*PROBLEM STATEMENT:*
Copy the listing below, replacing "computer-use agent" with "screen-control agent" and leaving everything else as it is. Omit the pictures.

[Pointing records for text and on-screen items]
※ ※ ※

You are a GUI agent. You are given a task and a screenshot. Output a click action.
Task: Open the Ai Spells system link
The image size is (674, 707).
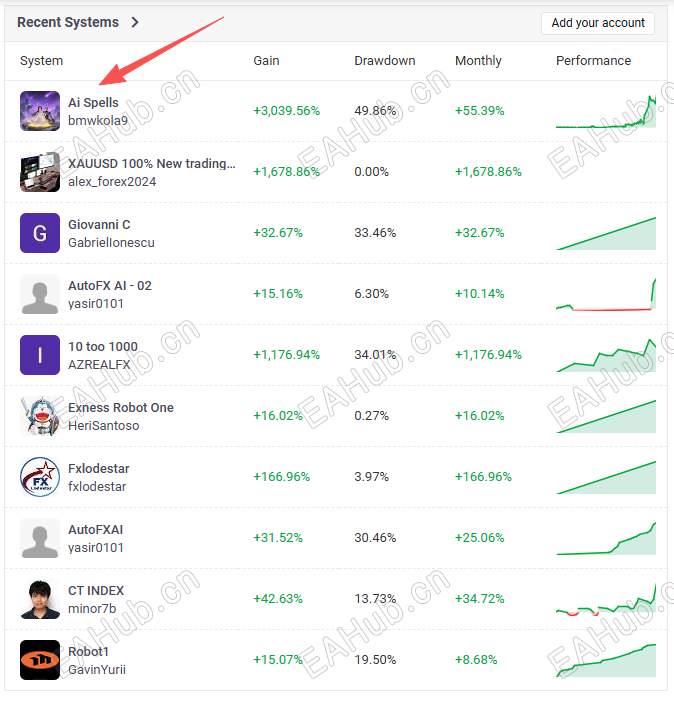pyautogui.click(x=93, y=103)
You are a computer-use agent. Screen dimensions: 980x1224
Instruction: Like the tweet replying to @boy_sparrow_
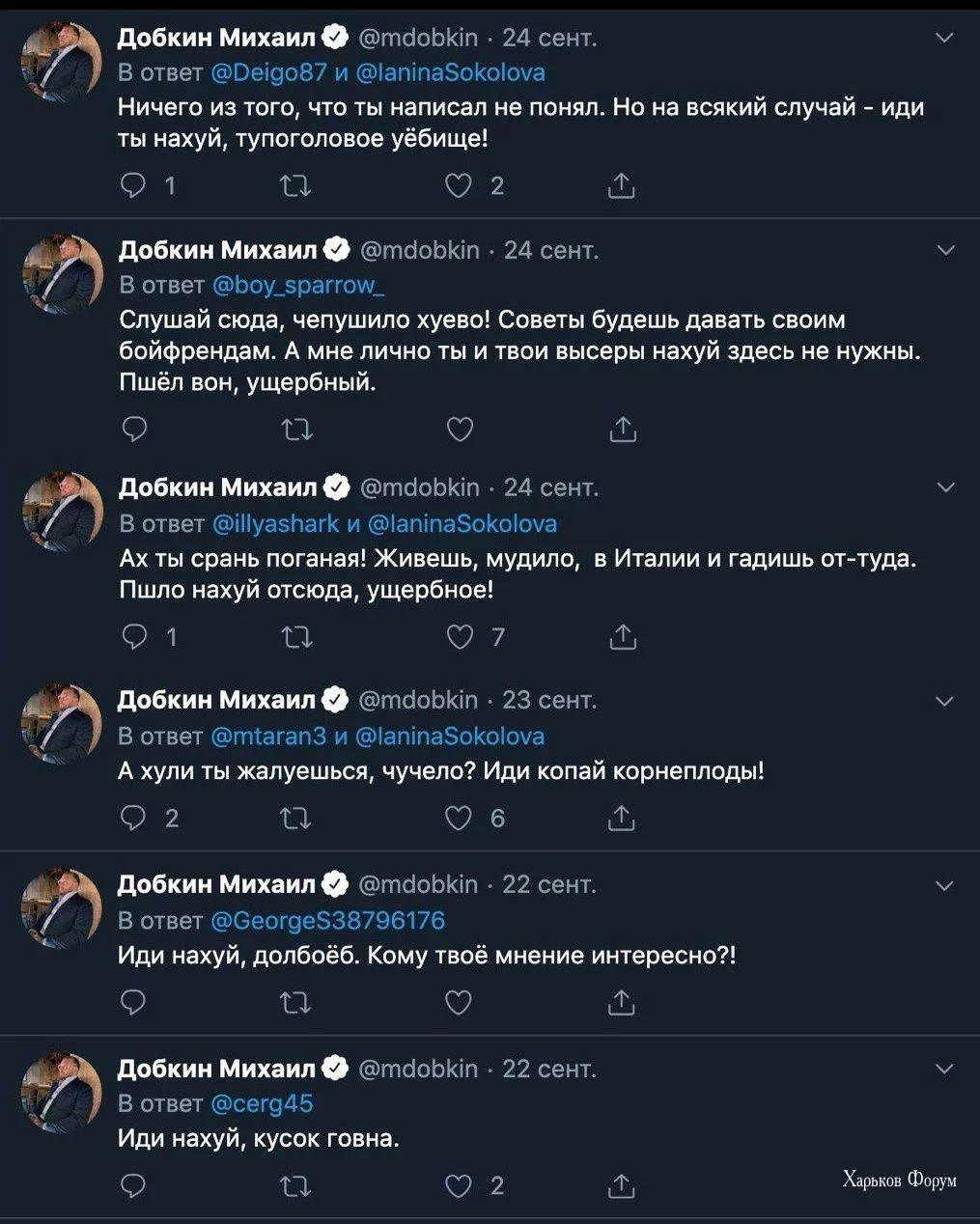[461, 429]
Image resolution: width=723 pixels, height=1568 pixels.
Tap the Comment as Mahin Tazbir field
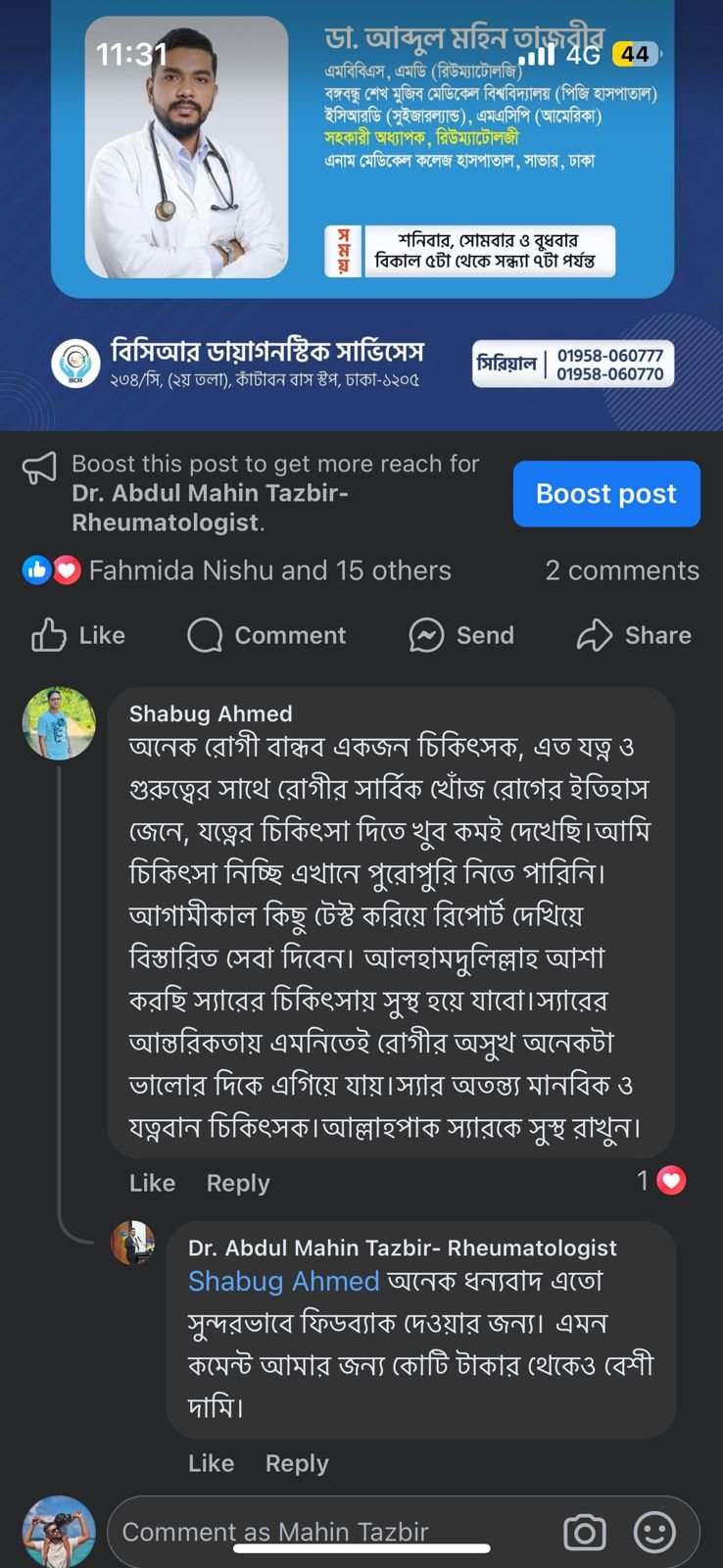tap(323, 1531)
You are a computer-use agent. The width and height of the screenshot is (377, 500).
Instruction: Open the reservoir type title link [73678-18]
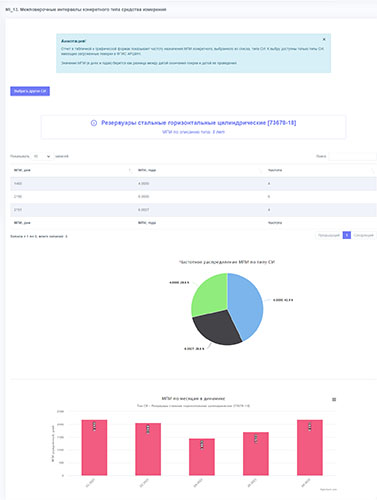pos(199,123)
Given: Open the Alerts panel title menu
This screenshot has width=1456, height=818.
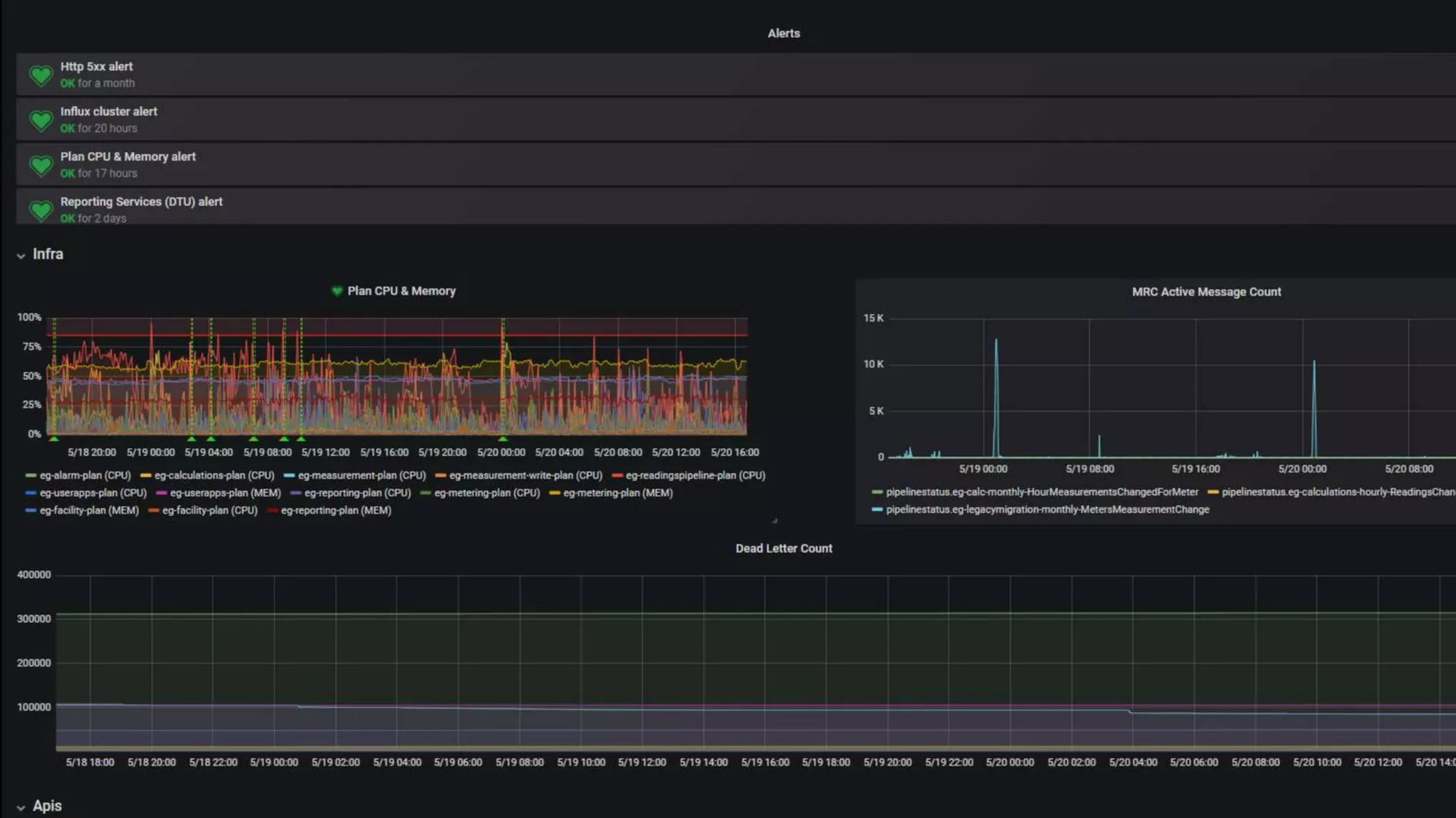Looking at the screenshot, I should point(783,34).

※ ※ ※

*EXPECTED ANSWER:*
You are a GUI agent. You are given a task and a screenshot. Output a click action.
Task: Open the Ai Spells system link
The image size is (674, 707).
pyautogui.click(x=93, y=103)
You are a screen-control agent. Screen dimensions: 980x1224
Instruction: Like the tweet replying to @boy_sparrow_
[461, 429]
Image resolution: width=723 pixels, height=1568 pixels.
Tap the Comment as Mahin Tazbir field
tap(323, 1531)
You are a screen-control agent. The width and height of the screenshot is (377, 500).
Instruction: Open the reservoir type title link [73678-18]
pos(199,123)
Given: Open the Alerts panel title menu
This screenshot has width=1456, height=818.
Looking at the screenshot, I should point(783,34).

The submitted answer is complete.